Now's when I start entertaining comments from the editor and art director, and make changes, and fight for things I don't want to change.

I don't remember there being much disagreement over this particular book, though HarperCollins didn't care for the way I was treating the text in my pdf. They nixed the CMY bubble-things, and hired a letterer so I wouldn't have to worry about that, as I was already several months late at this point.

At this step I consider why I fail to meet deadlines, and why I'm such a constant disappointment to all who depend on me. You may want to skip this step, but I can't seem to.

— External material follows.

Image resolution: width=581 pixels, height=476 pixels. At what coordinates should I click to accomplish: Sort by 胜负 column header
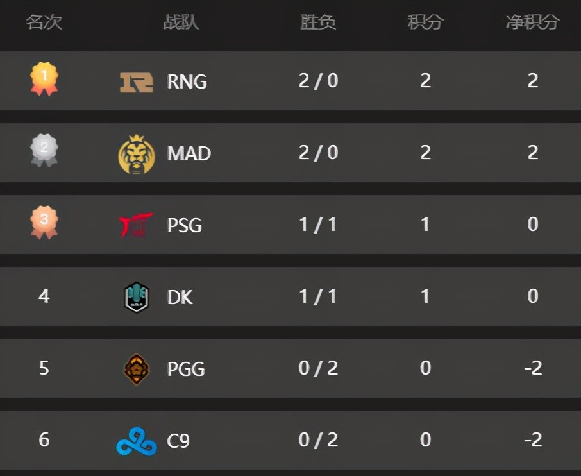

Anyway, you can guess the rest. Once the editor and I agree on everything, and the author either likes it or else the editor decides the author is wrong for disliking it and therefore doesn't tell me, then I finish the illustrations.

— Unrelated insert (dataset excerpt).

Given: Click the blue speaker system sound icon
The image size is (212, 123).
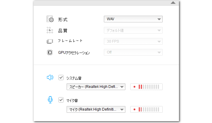Looking at the screenshot, I should (50, 78).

I render the finishes a little differently on each book.  About halfway through I'm so sick of pandas I'm actually glad they're endangered.


When I turn in the art I'm worried that it's totally inadequate.  When the book arrives in stores a year later I only see mistakes.  A few months later I love it.


Goodnight.


*It's been pointed out to me that a small number of 24-pagers exist, so I was wrong about this.  I still advise people new to the field to aim for 32-page PBs, or 40-pagers, because a publisher can't typically price a 24-page book as high.  So you're probably not saving them any money by going shorter.

**I end up discussing this a little in the comments, if you're interested.

60 comments:

  1. THAT is such a delightful post and fabulous bunch of images, Adam!

    You tell it like it is, with aplomb.

    There....I used a word that's not usually usable. I kinda thought you might like that.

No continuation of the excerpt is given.